ARG: another acronym to embrace before it destroys you

Many of you likely know all about I Love Bees, the mysterious site the URL for which was flashed briefly at the end of an online trailer for Microsoft’s upcoming first-person shooter Halo 2. You may also remember the promotional online puzzle games that tied in with Steven Spielberg’s A.I., which games came to be known collectively as “The Beast” and whose community of players called themselves the Cloudmakers. Rich with game-world detail, convincing characters and sometimes-fiendish puzzles, these alternate reality games, or ARGs, are… well… basically just LARPs.

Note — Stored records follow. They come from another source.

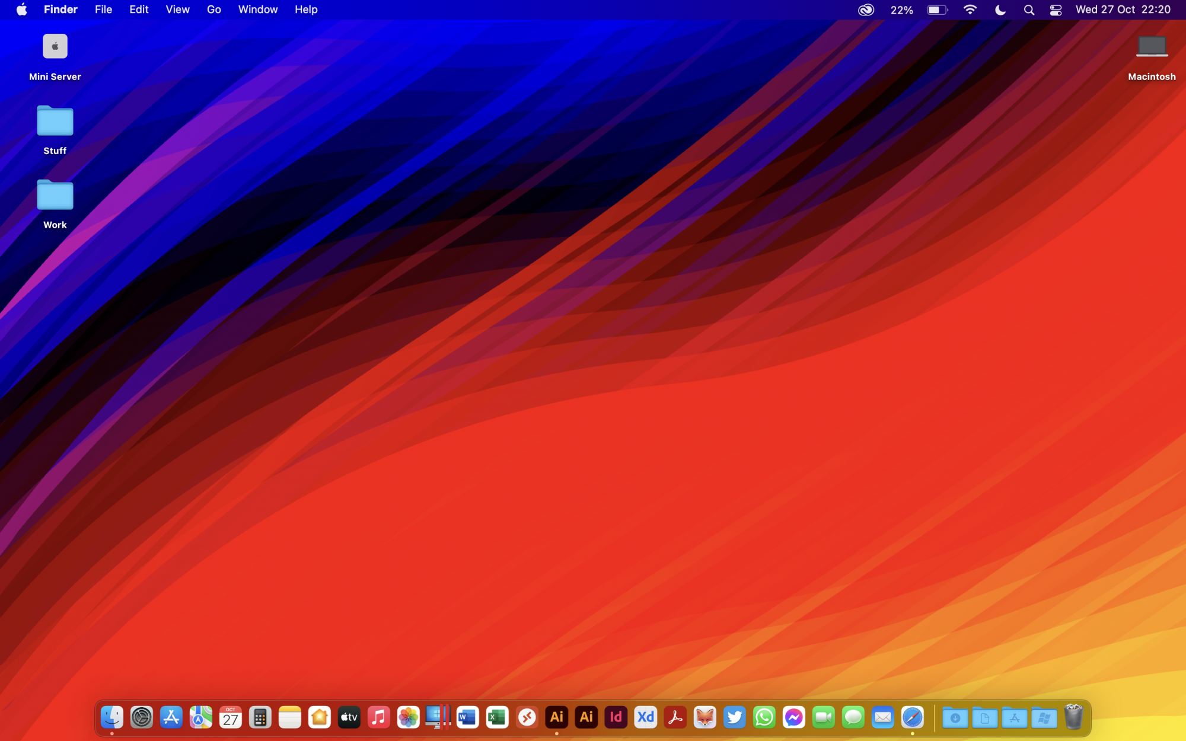Image resolution: width=1186 pixels, height=741 pixels.
Task: Open WhatsApp from the Dock
Action: click(764, 718)
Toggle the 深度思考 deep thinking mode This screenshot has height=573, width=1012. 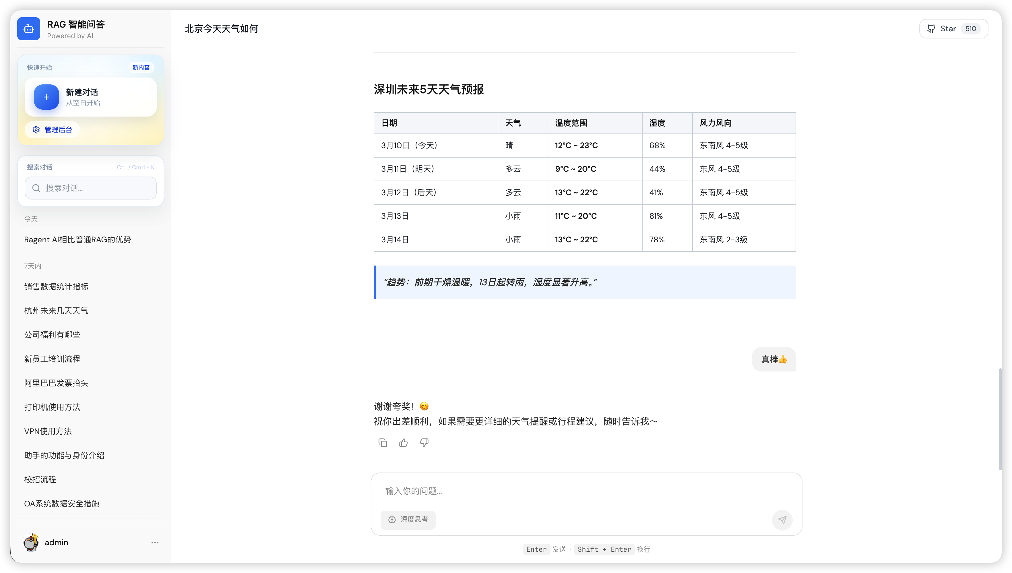tap(408, 519)
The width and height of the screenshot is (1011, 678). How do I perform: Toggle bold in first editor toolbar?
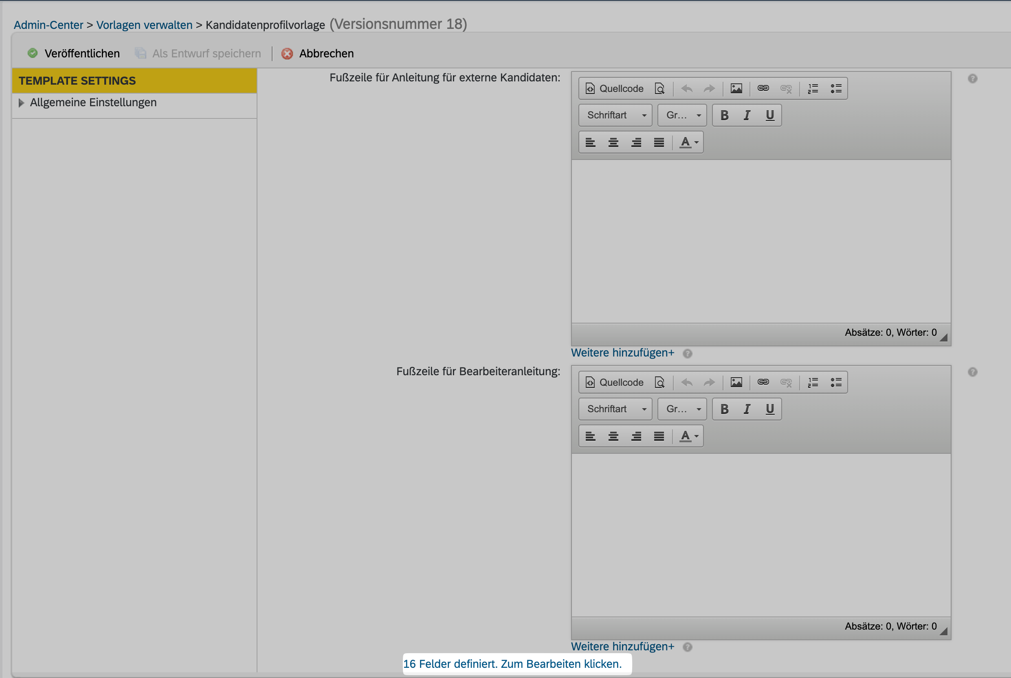pos(724,115)
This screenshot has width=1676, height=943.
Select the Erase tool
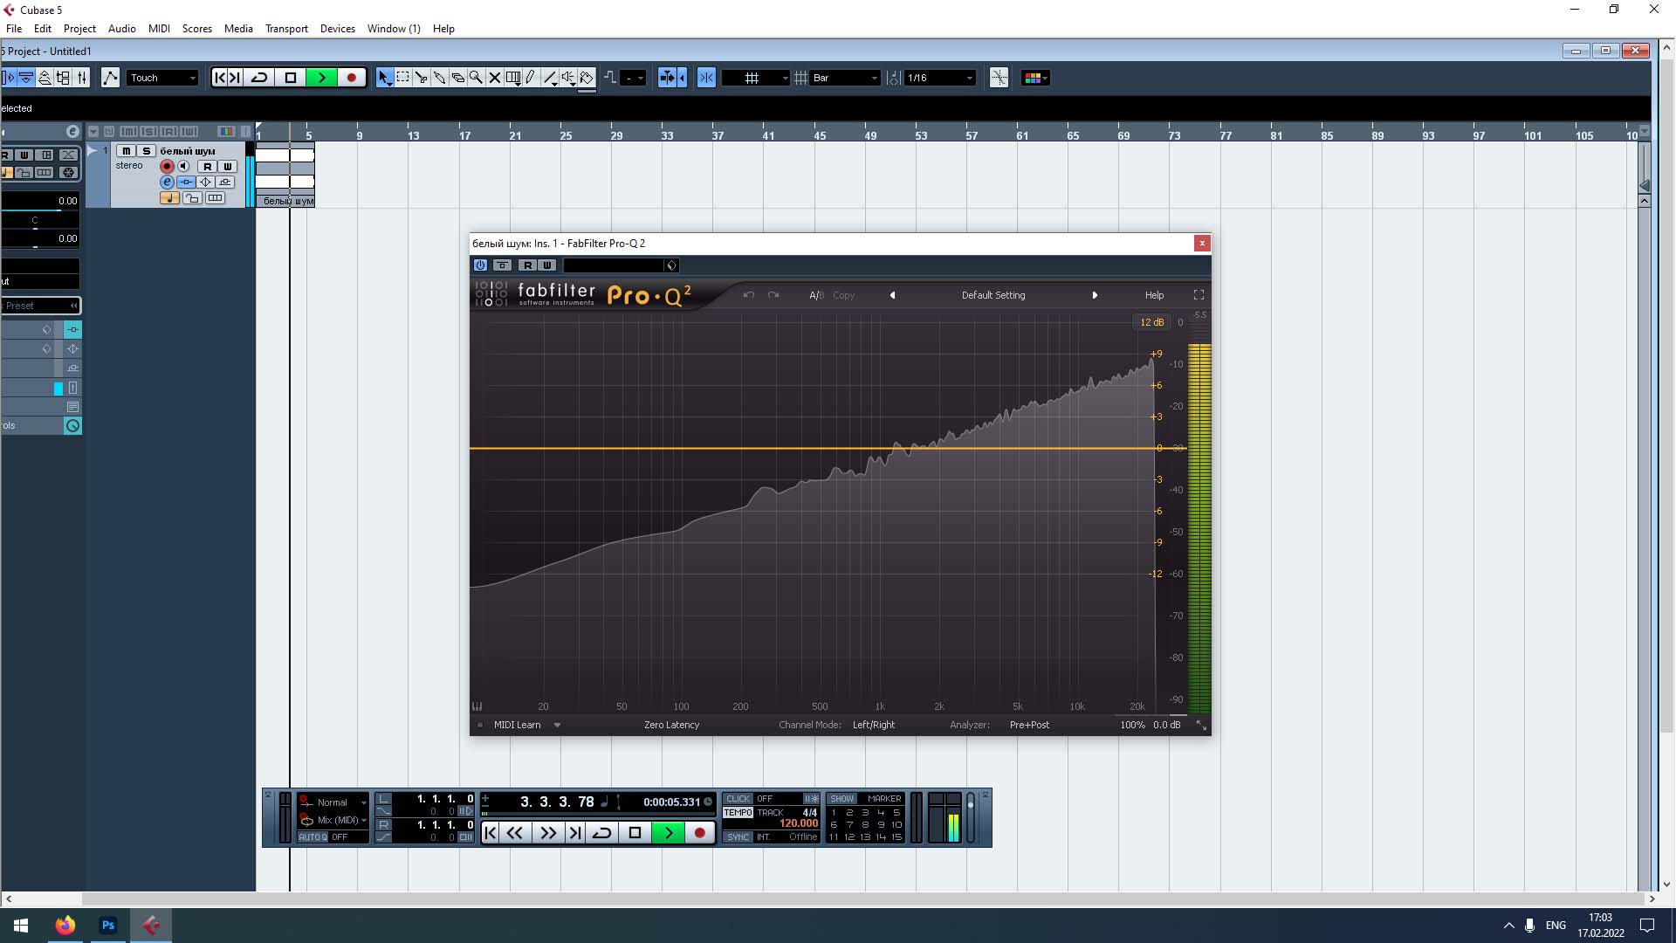click(x=457, y=78)
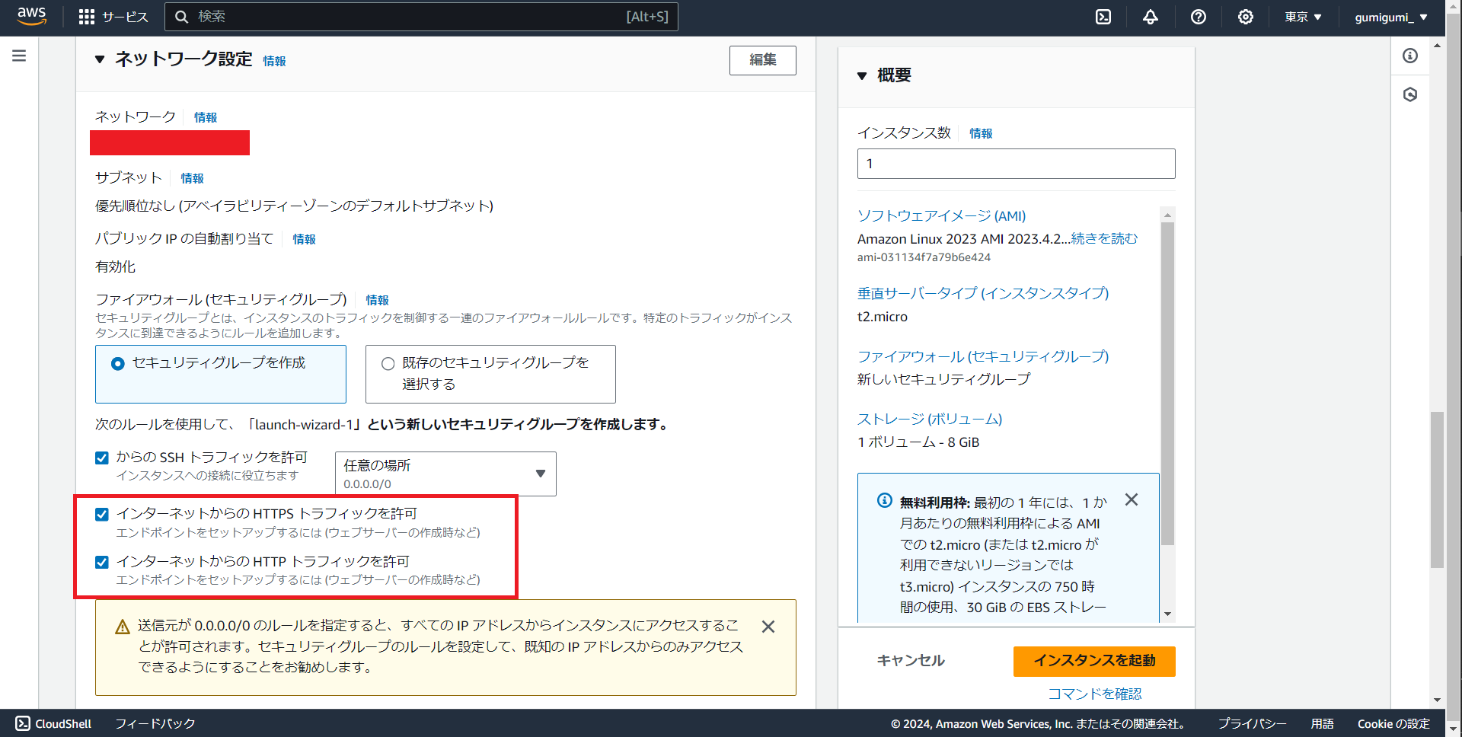Open the CloudShell terminal from the top bar
Viewport: 1462px width, 737px height.
coord(1103,17)
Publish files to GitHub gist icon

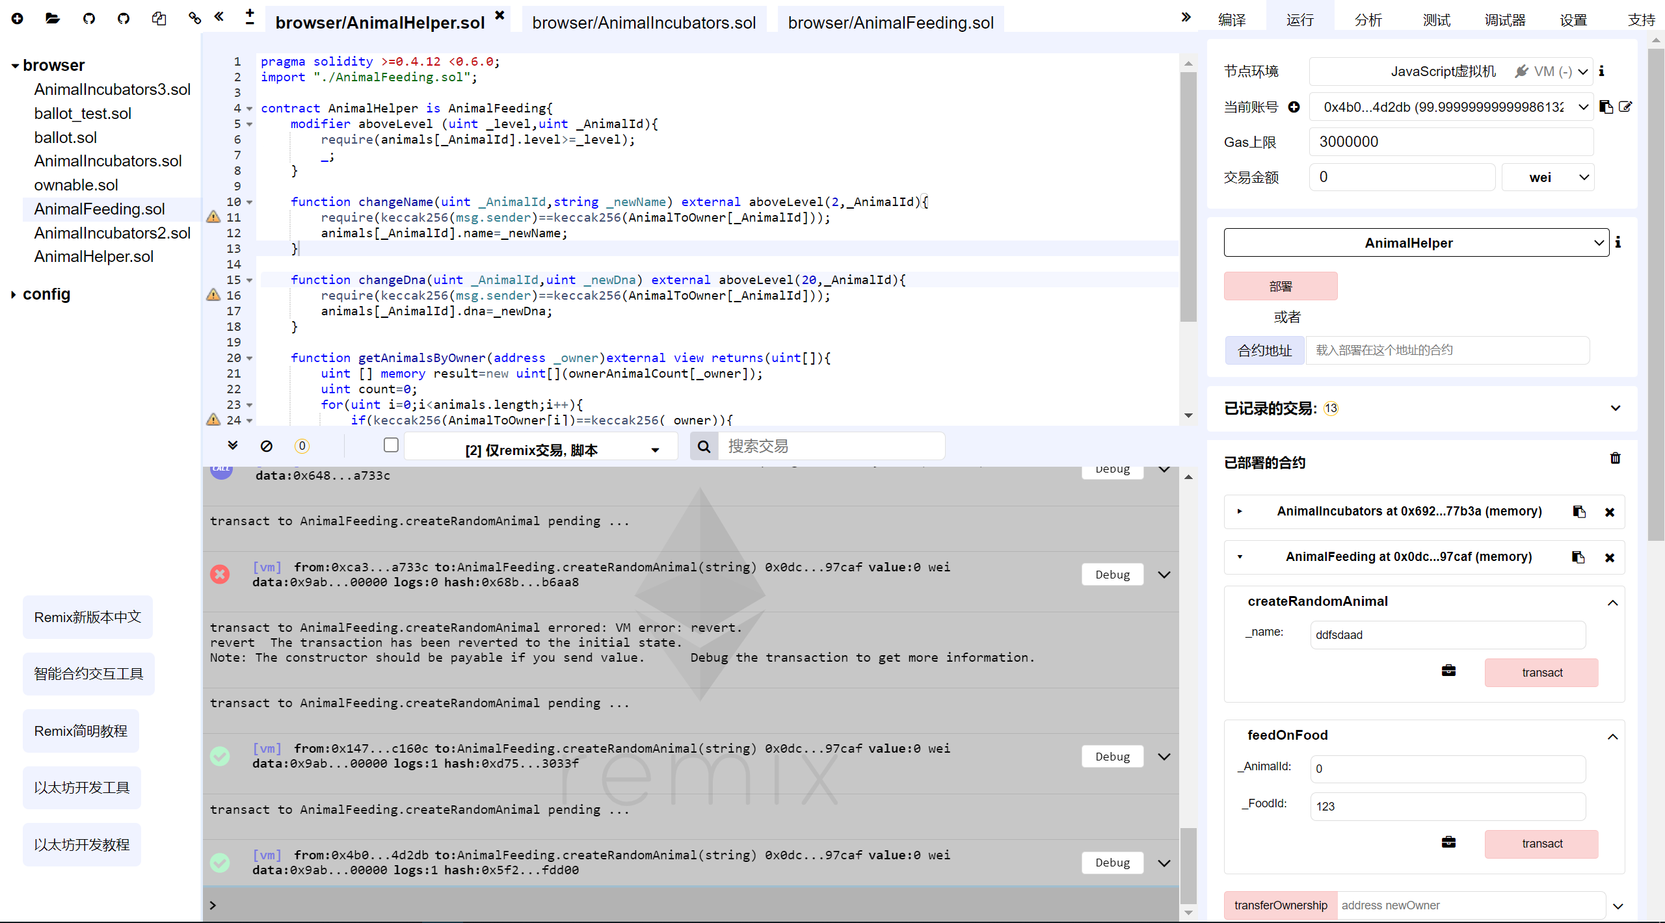89,19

I Love Bees recently took another step closer to LARPhood when it not only challenged players to find and answer pay phones being called by an in-game AI, but anointed the answerers of certain calls with membership in the “crew” of the AI’s lost spaceship.

One player is not happy. Eric Burns laments that the collaboration with strangers in real time that made his experience in the Cloudmakers so compelling will be weakened and eventually destroyed by this singling out of a few lucky players. But collective-detection to unlock a story is basically How to Host a Murder – you can keep fiddling with the puzzles and the means of revelation, but you can’t disguise the fact that, after all the fire and motion, you are still just waiting for the next piece of story to consume. A story is not a game. ARGs are now making the leap from that model to the model of Mind’s Eye Theater – by adding actual gameplay. So far, it’s just the game of Prisoner’s Dilemma; do you, the individual, stick with the group, or do you defect? Other games are possible in ARGs, and we will no doubt see more than a few of those possibilities soon. The question is whether going from the How to Host a Murder model to the model of today’s LARPs will come with the same loss of accessibility – and popularity.